Layne Turner, chefe da Administração de Drogas e Álcool da região de Lehig County, na Pensilvânia, disse que Cramsey pessoalmente trouxe pelo menos três pessoas para conseguir tratamento no local.
“Ele é um pai que está de luto, sofrendo. Ele tem feito muitas coisas boas na comunidade, mas existem preocupações sobre quão longe é longe demais para ele ir”, disse Turner.
“Não cabe a mim decidir, mas John Cramsey não deveria ser a história aqui. A história é sobre todas as questões sociais que estão levando as pessoas diretamente ao vício.”
De acordo com o médico legista de Lehigh County (condado de 390 mil habitantes) , 115 mortes foram registradas na região em 2015 causadas por overdose e outras 72 mortes foram registradas neste ano com suspeita de terem sido causadas por drogas.
Turner afirma que, a cada mês, os hospitais estão atendendo entre 400 e 450 pessoas com suspeita de overdose na emergência. “(A epidemia de vício em heroína) Está pior do que nunca e está atingindo todos os tipos de pessoas”, disse o médico legista do condado, Scott M Grim. “É desesperador”.
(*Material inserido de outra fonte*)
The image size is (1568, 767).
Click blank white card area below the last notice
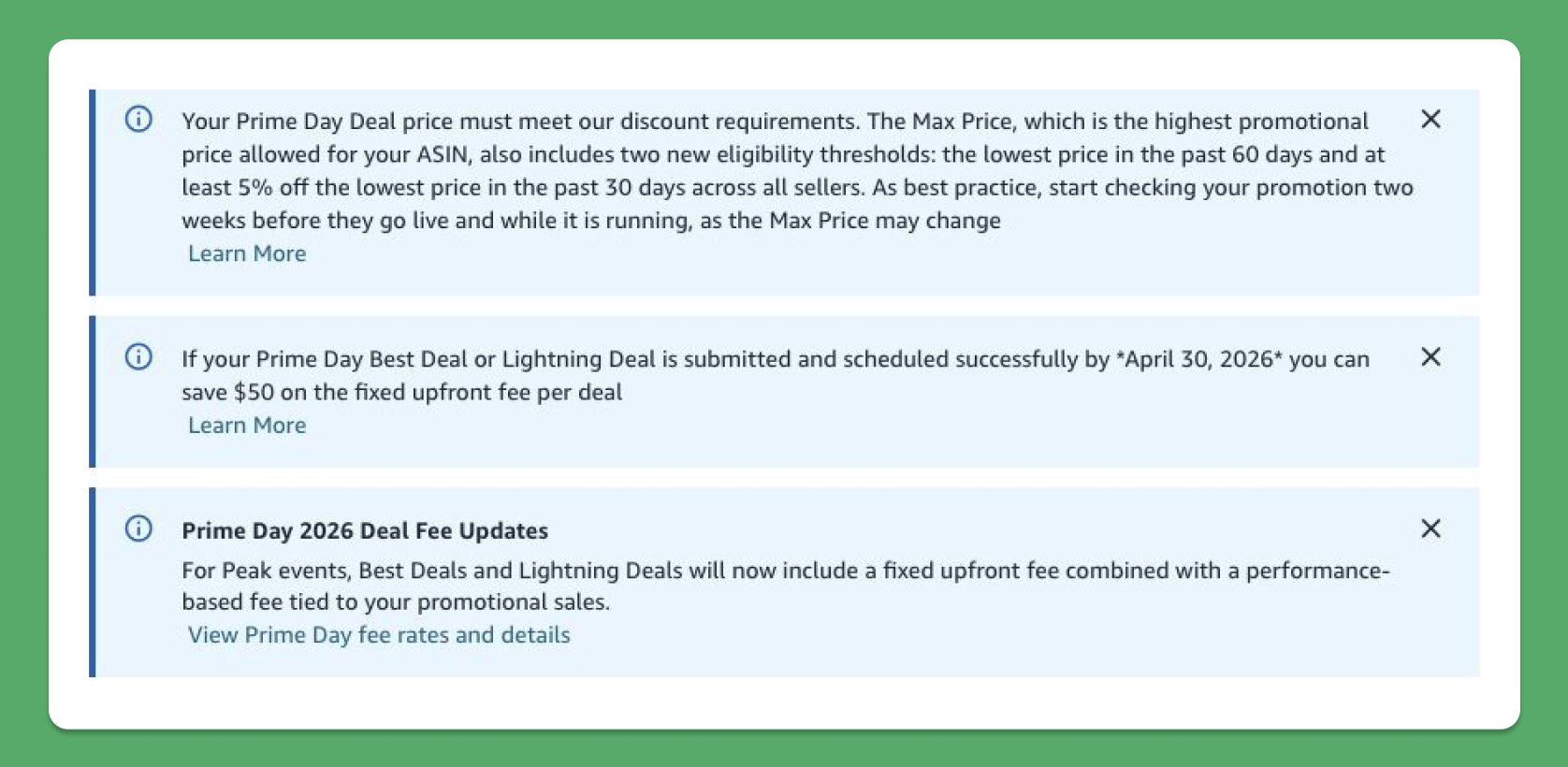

Independentemente disso, um porta-voz do Departamento de Polícia de Allentown disse que eles não podem tolerar atitudes como as de Cramsey em Nova York.
“Nós não encorajamos ninguém a fazer justiça com as próprias mãos”, disse o capitão Dan Wiedemann. “O primeiro passo é contatar as autoridades locais, o que não foi feito nesse caso.”
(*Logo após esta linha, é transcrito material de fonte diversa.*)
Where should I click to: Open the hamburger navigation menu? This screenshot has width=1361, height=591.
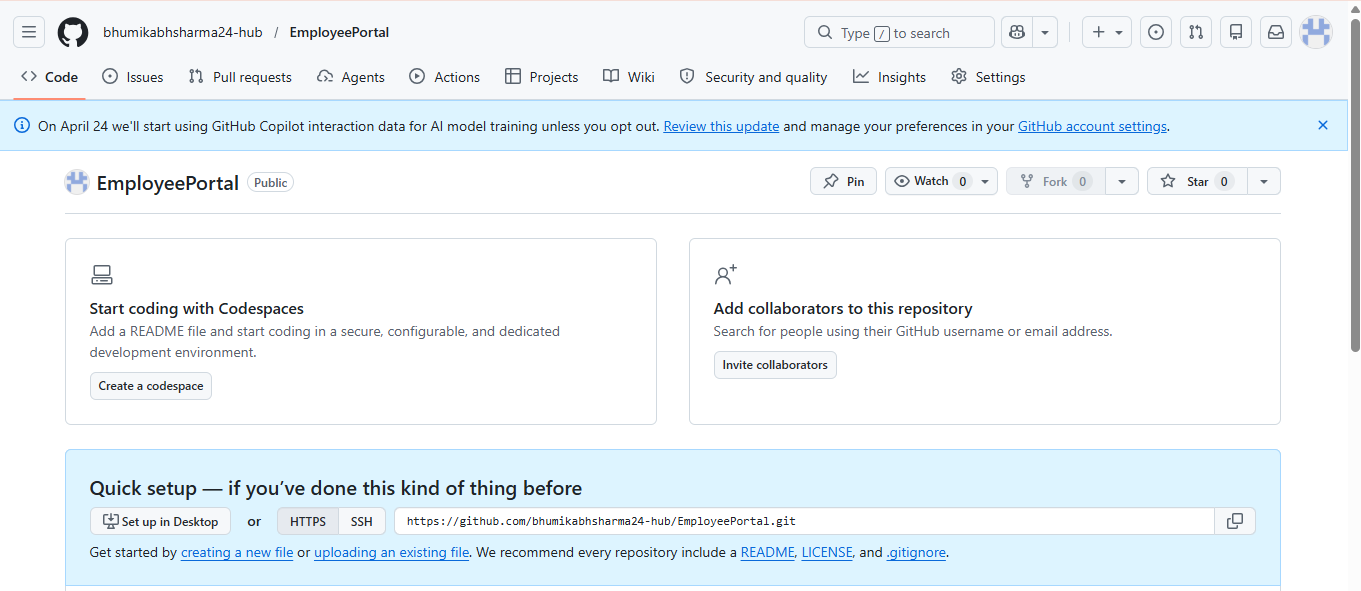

Cramsey e seus dois amigos ainda estão sob custódia, e a fiança foi estabelecida em US$ 75 mil. O advogado dele, James Lisa, diz que a família não tem condições de pagar e que, por enquanto, ele deve continuar rpeso.
Lisa diz que pretende impugnar as circunstâncias que levaram os policiais a detê-lo. “Eu acredito que a busca foi ilegal”, diz ele. “Independentemente do que está no veículo, a liberdade de expressão ainda está protegida.”
Epidemia de heroína nos EUA
Os Estados Unidos estão passando pela pior epidemia de consumo de heroína dos últimos 60 anos, de acordo com o departamento de Estado do país. Nos últimos cinco anos, o consumo da droga dobrou enquanto o de cocaína diminuiu pela metade.